A. Conditions to Obligations of Buyer. The obligations of Buyer under this Agreement are subject to the satisfaction at or prior to the Closing Date of the following conditions:
(i) All representations and warranties of Seller and Members contained herein shall be true at and as of the Closing Date with the same effect as though such representations and warranties were made at and as of such time;
(ii) Seller shall have performed and complied with all obligations and covenants required by this Agreement to have been performed or complied with by it prior to or on the Closing Date;
(iii) Buyer has completed its full due diligence in regards to Seller’s business;
(v) Seller shall have secured consents of all third parties necessary for Seller to execute, deliver, and perform this Agreement, including, but not limited to, consents or approvals of all third parties having material business relationships with Seller, if consent to the transaction contemplated hereunder is or may be required in order to prevent a material adverse change in such business relationship or to consummate the transactions contemplated by this Agreement; and,
(vi) Members, Seller, and all other members, shareholders, partners, or owners of the complementary or competing construction businesses owned or served by the Members, as described in Paragraph 12, above, (a) simultaneously with the Closing hereof in escrow, execute a binding term sheet for the sale of those businesses to Buyer on terms acceptable to all parties thereto, and (b) simultaneously with the funding of the Closing hereof, execute a binding asset purchase agreement for the sale of those businesses to Buyer on terms acceptable to all parties thereto.

----

Brief 1
According to the contract excerpt, by what point must the conditions to Buyer's obligations be satisfied?
The rows below the contract excerpt are unrelated to it.

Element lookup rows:
----

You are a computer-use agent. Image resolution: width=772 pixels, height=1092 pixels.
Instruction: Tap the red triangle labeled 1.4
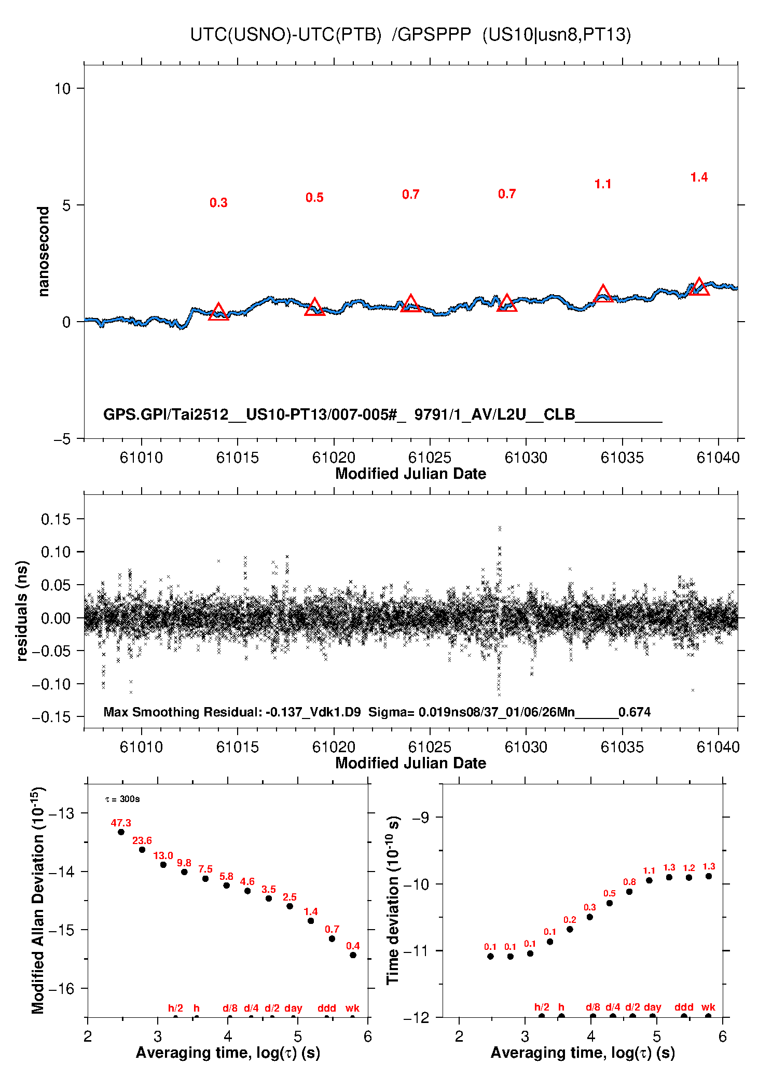(x=699, y=287)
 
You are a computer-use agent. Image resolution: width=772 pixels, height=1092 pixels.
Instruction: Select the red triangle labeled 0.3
(x=218, y=312)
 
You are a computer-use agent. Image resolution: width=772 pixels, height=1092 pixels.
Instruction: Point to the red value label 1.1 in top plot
(x=603, y=184)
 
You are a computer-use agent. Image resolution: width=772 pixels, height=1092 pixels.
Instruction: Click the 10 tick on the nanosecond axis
(x=62, y=89)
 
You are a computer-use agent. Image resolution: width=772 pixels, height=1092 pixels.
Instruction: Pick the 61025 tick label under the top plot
(x=430, y=458)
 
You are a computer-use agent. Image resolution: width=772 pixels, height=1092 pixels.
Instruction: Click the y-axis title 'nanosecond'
(x=44, y=252)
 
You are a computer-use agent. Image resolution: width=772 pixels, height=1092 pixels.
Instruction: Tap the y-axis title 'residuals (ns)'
(x=22, y=611)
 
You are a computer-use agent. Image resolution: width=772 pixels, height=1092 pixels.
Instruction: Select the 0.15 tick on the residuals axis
(x=56, y=519)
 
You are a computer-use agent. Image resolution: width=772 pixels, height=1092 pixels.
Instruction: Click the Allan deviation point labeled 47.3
(x=121, y=832)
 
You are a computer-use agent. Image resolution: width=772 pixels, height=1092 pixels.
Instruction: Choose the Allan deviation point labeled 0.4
(x=353, y=955)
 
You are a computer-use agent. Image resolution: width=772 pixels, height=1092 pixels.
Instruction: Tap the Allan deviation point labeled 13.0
(x=163, y=865)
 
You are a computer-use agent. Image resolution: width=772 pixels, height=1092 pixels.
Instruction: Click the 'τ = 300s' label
(x=122, y=799)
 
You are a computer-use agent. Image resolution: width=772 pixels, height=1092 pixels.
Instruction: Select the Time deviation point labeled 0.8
(x=629, y=892)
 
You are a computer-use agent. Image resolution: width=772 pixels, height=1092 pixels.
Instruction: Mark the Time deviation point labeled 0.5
(x=610, y=903)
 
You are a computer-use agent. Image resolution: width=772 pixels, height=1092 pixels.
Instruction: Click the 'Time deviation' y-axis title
(x=393, y=901)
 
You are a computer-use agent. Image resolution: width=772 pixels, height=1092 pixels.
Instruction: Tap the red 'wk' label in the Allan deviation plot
(x=352, y=1008)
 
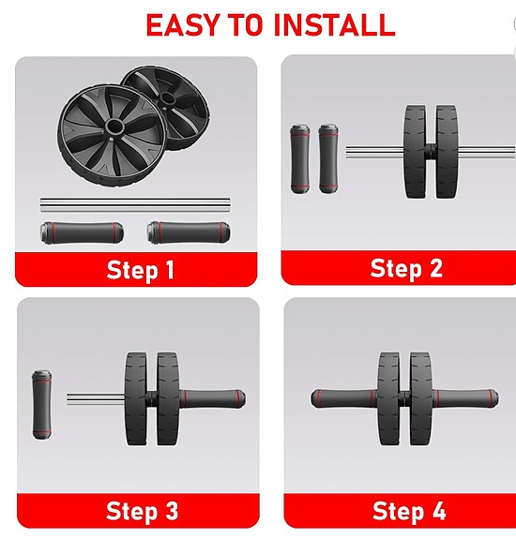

----

Brief 2
Count the lines in the rows that contain the string "Time", treating case as significant.

Reply 1
At or prior to the Closing Date.

Reply 2
3